** RECORDS PROVIDED **
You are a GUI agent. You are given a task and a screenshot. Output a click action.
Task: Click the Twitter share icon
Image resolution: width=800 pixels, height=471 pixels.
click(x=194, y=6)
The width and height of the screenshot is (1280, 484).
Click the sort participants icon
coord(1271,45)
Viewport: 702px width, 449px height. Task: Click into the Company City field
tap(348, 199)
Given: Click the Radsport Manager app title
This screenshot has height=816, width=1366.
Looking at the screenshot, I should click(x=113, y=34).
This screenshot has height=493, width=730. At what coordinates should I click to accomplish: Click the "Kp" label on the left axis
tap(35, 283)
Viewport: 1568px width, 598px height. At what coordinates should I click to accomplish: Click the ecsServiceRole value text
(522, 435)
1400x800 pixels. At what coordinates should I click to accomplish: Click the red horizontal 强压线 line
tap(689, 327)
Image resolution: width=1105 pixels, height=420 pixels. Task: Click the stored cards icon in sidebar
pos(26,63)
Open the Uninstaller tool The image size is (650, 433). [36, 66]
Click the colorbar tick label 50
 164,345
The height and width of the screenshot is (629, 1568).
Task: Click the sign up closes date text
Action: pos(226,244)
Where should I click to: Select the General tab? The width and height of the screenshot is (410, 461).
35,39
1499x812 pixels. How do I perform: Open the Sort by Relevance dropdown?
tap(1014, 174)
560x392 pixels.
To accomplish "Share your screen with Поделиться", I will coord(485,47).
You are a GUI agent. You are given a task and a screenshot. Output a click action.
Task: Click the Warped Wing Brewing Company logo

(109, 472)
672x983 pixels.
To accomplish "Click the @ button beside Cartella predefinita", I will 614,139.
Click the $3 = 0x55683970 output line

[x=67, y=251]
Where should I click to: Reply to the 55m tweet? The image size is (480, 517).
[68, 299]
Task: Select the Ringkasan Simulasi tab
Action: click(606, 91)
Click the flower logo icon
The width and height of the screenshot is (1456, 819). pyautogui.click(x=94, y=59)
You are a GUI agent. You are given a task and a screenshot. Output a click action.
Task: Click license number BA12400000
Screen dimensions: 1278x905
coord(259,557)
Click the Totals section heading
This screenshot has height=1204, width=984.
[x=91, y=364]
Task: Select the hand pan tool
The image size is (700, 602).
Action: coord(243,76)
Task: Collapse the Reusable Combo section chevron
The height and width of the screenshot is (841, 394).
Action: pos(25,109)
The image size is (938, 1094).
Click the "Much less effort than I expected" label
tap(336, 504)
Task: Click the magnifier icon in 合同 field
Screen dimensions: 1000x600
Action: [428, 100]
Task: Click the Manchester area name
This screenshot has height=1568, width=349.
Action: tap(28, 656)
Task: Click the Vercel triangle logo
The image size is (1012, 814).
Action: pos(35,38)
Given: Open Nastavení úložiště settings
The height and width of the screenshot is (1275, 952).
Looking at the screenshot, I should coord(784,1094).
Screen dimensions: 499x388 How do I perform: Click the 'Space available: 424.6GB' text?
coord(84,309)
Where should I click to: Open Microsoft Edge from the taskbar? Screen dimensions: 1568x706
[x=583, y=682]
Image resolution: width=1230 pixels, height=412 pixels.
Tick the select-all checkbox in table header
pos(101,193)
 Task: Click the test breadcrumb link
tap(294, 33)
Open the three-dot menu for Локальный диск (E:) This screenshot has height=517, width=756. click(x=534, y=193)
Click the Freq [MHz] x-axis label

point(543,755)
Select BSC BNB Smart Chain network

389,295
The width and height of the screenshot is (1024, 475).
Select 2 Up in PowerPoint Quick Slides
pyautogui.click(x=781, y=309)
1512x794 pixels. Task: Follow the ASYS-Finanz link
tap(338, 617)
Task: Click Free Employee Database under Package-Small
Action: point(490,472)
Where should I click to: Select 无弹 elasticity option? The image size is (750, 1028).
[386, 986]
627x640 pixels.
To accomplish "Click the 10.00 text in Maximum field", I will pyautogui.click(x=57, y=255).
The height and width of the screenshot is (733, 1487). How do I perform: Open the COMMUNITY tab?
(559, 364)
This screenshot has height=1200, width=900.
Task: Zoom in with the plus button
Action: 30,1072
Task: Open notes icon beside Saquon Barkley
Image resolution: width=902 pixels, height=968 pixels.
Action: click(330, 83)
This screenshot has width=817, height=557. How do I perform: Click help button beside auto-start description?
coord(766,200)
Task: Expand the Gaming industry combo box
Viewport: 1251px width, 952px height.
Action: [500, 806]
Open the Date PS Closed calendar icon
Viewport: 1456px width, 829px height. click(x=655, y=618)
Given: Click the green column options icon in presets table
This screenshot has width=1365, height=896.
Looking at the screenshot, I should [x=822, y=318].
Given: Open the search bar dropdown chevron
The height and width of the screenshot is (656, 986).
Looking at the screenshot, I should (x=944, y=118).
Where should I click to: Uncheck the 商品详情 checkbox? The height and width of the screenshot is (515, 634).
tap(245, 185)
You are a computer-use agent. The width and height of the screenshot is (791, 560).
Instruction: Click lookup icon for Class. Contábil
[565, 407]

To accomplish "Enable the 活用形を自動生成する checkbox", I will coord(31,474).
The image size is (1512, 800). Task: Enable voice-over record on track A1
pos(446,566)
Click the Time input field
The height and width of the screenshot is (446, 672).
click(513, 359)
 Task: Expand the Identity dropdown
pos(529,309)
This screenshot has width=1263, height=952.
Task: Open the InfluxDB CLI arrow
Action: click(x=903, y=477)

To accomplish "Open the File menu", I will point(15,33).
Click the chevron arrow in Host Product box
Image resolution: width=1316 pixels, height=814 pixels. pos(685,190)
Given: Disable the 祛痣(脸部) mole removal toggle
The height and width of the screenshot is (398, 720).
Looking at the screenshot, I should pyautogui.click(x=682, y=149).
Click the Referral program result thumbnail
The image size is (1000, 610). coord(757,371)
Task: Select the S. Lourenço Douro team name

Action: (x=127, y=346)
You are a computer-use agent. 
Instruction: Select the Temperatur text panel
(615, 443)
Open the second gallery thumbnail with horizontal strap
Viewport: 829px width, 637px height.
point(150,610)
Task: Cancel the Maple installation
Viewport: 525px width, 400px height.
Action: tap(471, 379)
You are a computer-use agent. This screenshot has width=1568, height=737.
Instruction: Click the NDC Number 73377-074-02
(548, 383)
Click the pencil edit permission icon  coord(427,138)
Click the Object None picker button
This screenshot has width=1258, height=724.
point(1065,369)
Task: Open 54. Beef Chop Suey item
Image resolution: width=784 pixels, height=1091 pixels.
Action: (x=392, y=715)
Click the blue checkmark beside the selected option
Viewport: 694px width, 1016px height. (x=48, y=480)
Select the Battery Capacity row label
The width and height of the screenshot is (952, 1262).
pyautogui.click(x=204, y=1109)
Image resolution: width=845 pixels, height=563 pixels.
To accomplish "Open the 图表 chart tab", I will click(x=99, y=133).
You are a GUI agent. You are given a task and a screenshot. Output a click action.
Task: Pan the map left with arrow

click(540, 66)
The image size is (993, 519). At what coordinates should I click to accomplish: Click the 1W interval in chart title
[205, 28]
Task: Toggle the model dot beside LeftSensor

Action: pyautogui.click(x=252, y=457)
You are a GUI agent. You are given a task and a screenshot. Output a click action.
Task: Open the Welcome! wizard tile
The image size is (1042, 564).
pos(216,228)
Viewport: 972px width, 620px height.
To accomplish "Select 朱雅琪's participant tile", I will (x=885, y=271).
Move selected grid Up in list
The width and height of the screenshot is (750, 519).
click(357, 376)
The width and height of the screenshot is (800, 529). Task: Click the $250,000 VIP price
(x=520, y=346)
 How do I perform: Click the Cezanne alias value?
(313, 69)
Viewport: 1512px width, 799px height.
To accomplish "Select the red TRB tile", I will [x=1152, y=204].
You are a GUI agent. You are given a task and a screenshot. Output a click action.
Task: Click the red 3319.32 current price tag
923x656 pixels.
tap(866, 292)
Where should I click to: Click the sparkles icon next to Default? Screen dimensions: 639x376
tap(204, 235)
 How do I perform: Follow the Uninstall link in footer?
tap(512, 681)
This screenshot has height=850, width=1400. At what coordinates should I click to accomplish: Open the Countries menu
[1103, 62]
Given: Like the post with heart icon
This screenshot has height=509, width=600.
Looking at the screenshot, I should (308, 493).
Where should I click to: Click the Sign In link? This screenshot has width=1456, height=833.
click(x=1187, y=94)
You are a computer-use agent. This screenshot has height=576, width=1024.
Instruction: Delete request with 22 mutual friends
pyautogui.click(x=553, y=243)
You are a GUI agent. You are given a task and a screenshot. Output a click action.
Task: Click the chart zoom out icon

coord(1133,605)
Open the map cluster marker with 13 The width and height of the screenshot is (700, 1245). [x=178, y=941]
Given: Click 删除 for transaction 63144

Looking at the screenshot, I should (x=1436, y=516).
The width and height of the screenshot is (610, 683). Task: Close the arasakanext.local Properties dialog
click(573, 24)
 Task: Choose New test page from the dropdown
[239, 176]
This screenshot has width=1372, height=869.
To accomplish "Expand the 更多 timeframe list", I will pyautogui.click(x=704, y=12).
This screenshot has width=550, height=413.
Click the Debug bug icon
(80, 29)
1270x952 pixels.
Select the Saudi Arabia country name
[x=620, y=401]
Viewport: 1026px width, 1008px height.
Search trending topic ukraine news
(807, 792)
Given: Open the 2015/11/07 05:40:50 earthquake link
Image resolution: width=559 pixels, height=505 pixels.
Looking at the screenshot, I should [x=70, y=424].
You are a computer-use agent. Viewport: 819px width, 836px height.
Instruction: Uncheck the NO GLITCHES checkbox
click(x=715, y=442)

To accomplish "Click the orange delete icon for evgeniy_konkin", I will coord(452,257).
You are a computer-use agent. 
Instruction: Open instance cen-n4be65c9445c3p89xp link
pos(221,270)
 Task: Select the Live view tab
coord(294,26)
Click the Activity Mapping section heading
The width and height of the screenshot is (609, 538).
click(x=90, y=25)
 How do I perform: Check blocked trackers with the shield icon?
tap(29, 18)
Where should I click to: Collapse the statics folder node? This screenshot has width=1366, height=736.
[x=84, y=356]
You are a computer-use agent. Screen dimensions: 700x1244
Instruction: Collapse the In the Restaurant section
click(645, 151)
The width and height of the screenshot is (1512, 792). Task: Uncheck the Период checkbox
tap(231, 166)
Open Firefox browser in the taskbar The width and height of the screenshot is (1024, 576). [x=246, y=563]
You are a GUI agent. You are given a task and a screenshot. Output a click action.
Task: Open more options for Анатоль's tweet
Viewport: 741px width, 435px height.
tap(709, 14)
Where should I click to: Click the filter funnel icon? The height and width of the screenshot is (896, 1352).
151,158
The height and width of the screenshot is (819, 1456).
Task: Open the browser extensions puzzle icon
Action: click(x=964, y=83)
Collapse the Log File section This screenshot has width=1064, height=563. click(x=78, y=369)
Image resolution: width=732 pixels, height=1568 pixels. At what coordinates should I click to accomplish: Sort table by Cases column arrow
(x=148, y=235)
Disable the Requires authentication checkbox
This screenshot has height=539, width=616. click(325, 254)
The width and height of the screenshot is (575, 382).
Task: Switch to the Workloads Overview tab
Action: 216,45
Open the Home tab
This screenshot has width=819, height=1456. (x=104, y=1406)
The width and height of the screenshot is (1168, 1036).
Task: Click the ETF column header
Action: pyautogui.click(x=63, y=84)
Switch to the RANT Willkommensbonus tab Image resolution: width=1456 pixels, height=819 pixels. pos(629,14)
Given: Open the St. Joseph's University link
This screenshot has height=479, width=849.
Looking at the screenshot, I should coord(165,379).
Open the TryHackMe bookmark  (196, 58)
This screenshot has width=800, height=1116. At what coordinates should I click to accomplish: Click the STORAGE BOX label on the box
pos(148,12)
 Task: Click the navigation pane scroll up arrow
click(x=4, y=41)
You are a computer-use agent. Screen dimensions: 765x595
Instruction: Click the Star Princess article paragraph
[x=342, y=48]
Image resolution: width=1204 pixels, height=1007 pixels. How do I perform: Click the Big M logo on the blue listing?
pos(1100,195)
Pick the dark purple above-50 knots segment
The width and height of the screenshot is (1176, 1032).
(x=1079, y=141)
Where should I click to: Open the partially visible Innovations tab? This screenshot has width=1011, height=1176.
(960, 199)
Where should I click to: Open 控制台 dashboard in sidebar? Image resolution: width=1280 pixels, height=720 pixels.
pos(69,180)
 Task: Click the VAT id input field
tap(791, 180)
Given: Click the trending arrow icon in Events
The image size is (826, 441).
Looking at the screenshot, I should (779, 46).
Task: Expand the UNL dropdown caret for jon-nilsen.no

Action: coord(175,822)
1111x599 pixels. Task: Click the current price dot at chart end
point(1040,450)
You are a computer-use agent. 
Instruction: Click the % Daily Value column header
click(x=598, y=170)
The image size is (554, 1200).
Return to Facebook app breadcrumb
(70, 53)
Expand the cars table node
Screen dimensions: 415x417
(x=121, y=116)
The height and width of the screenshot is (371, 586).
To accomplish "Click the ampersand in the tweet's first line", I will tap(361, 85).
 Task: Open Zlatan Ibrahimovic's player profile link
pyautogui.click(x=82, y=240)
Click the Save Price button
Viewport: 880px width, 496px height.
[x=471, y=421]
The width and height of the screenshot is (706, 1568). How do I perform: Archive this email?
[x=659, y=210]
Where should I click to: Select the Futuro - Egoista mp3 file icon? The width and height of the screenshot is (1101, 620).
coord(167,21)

** TASK STATEMENT **
From the listing above, return the lines starting at the one with "Task: Select the hand pan tool" and ending at the one with "Image resolution: width=1230", both kept, exactly as they appear and nothing more.

** EXERCISE ANSWER **
Task: Select the hand pan tool
The image size is (700, 602).
Action: coord(243,76)
Task: Collapse the Reusable Combo section chevron
The height and width of the screenshot is (841, 394).
Action: pos(25,109)
The image size is (938, 1094).
Click the "Much less effort than I expected" label
tap(336, 504)
Task: Click the magnifier icon in 合同 field
Screen dimensions: 1000x600
Action: [428, 100]
Task: Click the Manchester area name
This screenshot has height=1568, width=349.
Action: tap(28, 656)
Task: Click the Vercel triangle logo
The image size is (1012, 814).
Action: pos(35,38)
Given: Open Nastavení úložiště settings
The height and width of the screenshot is (1275, 952).
Looking at the screenshot, I should coord(784,1094).
Screen dimensions: 499x388 How do I perform: Click the 'Space available: 424.6GB' text?
coord(84,309)
Where should I click to: Open Microsoft Edge from the taskbar? Screen dimensions: 1568x706
[x=583, y=682]
Image resolution: width=1230 pixels, height=412 pixels.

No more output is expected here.